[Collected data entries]
=== Section Start ===

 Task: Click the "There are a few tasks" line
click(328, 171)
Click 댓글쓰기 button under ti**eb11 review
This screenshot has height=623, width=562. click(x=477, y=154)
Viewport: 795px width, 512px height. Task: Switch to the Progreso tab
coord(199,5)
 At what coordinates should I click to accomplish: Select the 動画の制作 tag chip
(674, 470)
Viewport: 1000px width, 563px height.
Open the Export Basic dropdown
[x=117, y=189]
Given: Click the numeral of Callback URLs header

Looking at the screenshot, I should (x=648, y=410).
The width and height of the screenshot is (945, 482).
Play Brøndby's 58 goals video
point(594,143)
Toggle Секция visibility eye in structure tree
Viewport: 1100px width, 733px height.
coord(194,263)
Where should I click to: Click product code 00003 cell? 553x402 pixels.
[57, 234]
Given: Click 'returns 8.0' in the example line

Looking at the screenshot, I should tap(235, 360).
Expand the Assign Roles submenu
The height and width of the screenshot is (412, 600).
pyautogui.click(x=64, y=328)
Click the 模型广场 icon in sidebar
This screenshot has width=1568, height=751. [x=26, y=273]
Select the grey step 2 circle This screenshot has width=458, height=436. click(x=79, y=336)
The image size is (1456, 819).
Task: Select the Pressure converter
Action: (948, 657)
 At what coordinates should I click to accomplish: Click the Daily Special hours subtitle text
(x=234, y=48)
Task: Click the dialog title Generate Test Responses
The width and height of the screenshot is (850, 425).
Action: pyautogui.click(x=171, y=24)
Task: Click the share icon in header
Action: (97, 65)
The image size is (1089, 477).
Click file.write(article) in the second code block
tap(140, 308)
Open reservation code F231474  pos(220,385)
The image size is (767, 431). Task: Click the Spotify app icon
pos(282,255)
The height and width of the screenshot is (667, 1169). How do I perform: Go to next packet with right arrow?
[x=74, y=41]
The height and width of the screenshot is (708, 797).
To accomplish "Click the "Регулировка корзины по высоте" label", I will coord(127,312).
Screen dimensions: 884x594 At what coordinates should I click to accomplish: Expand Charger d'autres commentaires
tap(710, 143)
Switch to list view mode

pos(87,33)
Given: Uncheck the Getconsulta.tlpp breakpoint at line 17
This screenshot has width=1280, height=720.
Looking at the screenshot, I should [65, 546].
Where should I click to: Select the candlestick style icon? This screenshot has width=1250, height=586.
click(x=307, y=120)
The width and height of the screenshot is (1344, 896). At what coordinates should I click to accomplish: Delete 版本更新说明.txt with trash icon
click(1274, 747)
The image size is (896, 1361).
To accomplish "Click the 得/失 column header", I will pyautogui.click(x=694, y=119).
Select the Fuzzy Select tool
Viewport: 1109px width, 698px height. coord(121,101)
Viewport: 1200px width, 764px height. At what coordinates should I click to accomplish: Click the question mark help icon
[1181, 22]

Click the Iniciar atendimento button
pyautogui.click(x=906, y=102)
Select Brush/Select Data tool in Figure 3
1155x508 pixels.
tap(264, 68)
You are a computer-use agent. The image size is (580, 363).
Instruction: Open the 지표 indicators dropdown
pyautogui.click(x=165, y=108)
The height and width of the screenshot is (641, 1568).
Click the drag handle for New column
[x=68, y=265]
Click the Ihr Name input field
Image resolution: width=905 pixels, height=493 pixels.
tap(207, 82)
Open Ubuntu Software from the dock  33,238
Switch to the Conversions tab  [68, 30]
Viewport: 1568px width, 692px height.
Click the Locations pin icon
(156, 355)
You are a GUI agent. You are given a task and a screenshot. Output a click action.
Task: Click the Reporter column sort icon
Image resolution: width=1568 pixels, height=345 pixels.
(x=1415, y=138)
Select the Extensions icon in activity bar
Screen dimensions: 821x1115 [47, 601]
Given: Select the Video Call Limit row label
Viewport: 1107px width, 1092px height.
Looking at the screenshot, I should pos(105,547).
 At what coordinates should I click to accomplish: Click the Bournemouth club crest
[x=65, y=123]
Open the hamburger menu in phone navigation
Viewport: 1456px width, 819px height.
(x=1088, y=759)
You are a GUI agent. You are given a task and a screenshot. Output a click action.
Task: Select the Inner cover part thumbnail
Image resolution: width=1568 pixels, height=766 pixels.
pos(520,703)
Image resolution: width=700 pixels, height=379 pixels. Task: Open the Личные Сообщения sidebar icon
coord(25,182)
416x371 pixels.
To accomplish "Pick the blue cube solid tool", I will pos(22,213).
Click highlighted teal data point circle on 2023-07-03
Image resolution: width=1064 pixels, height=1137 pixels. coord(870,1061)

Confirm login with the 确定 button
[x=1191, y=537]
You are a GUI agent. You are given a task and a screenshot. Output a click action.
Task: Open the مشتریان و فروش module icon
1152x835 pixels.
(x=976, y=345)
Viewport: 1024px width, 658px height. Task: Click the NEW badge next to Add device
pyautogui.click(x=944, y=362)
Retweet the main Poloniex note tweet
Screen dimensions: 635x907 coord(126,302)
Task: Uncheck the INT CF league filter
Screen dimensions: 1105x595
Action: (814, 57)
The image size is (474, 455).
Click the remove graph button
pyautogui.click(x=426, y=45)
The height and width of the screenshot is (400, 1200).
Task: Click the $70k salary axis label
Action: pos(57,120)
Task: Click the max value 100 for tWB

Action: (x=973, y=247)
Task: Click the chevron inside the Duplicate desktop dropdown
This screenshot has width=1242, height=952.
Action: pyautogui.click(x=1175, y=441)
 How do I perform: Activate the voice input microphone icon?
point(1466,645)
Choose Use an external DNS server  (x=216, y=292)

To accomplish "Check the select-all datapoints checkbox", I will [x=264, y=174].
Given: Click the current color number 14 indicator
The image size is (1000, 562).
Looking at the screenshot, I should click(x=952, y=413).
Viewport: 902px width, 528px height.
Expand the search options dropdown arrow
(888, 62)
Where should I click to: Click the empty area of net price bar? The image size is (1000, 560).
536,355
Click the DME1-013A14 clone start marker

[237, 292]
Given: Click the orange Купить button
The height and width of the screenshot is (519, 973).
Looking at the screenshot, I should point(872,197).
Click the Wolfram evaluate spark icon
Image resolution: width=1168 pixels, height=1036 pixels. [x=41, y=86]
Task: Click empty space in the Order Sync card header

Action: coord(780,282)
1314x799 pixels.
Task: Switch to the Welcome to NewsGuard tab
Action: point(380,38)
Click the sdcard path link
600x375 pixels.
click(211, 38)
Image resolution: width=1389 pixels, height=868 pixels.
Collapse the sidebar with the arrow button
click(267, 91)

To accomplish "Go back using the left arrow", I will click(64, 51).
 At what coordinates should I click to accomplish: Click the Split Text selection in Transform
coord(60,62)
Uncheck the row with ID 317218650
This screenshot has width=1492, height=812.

=== Section End ===

- Problem to solve -
Beginning with the line that has "Click highlighted teal" and ending with the line that has "Choose Use an", set down the lines above exactly and include no others.

- Problem solution -
Click highlighted teal data point circle on 2023-07-03
Image resolution: width=1064 pixels, height=1137 pixels. coord(870,1061)

Confirm login with the 确定 button
[x=1191, y=537]
You are a GUI agent. You are given a task and a screenshot. Output a click action.
Task: Open the مشتریان و فروش module icon
1152x835 pixels.
(x=976, y=345)
Viewport: 1024px width, 658px height. Task: Click the NEW badge next to Add device
pyautogui.click(x=944, y=362)
Retweet the main Poloniex note tweet
Screen dimensions: 635x907 coord(126,302)
Task: Uncheck the INT CF league filter
Screen dimensions: 1105x595
Action: (814, 57)
The image size is (474, 455).
Click the remove graph button
pyautogui.click(x=426, y=45)
The height and width of the screenshot is (400, 1200).
Task: Click the $70k salary axis label
Action: pos(57,120)
Task: Click the max value 100 for tWB

Action: (x=973, y=247)
Task: Click the chevron inside the Duplicate desktop dropdown
This screenshot has width=1242, height=952.
Action: pyautogui.click(x=1175, y=441)
 How do I perform: Activate the voice input microphone icon?
point(1466,645)
Choose Use an external DNS server  (x=216, y=292)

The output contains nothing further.